The film is the first of three film adaptations of the play released by Columbia Pictures. It was followed by Penitentiary (1938) and Convicted (1950).
Six years of hard labor in the prison jute mill has taken its toll on young Graham, convicted of manslaughter after a drunken brawl. The penitentiary's doctor and psychiatrist recommends that he be offered a change of duties before psychological damage become irreversible. When the warden recalls that it was he, as district attorney, that helped put him behind bars, he makes him his valet. Graham enjoys the change, especially the company of the warden's pretty young daughter, Mary.

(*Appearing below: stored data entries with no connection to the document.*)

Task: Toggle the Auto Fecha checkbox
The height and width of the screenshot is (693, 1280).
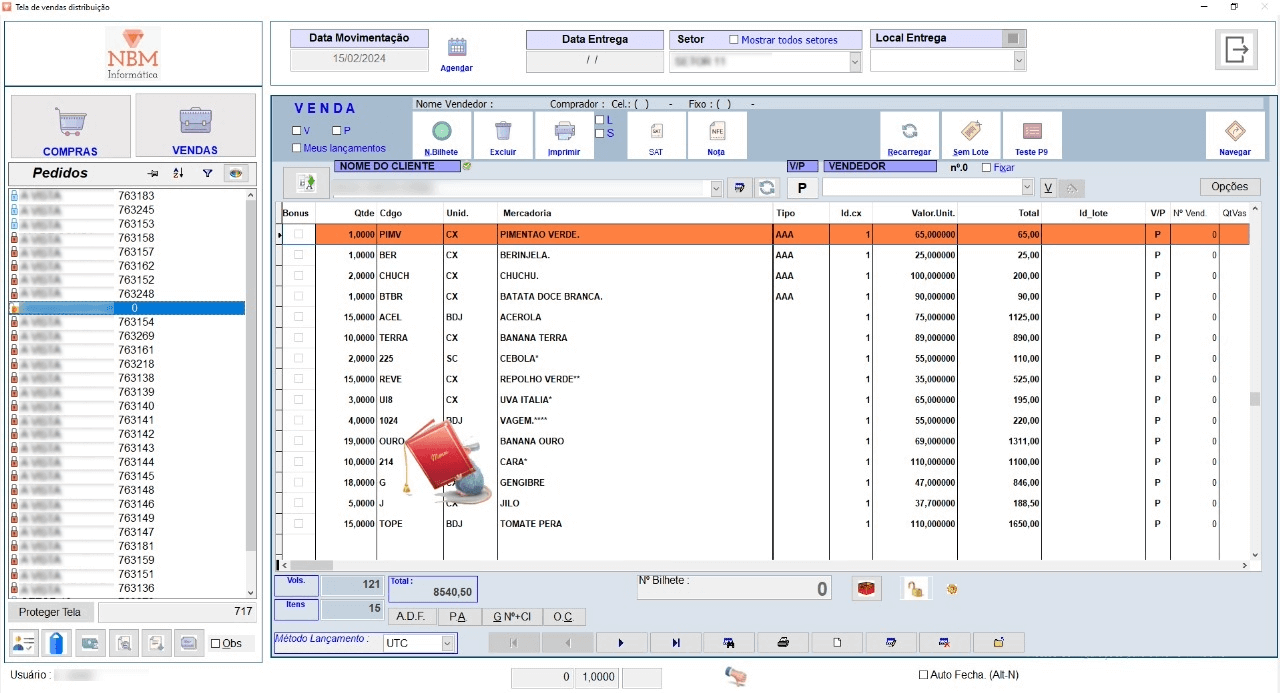Action: [x=923, y=675]
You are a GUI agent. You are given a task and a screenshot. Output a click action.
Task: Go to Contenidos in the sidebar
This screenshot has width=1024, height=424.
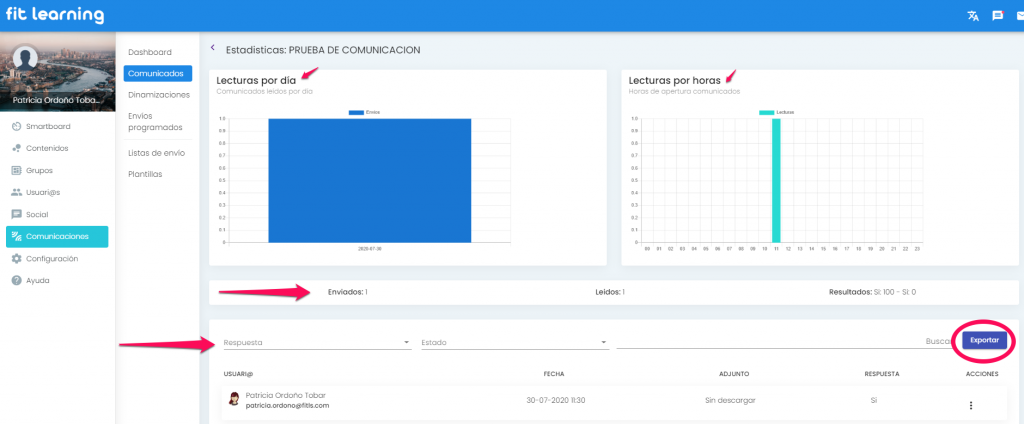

One of Graham's cellmates tries to escape with two others but one is a stool pigeon and inadvertently gives away the plan. The guards shoot dead one escapee. Ned Galloway, Graham's other cellmate, vows to avenge this death, planning to murder the informer and warning Graham to stay away from him. However, Graham walks in on the crime. Despite finding him with the body, the warden believes that Graham is not the murderer but knows who is. Promising him parole, the warden demands the name of the killer. Graham remains loyal to the Prisoner's Code of silence so the warden sends him to "the hole," hoping it will change his mind.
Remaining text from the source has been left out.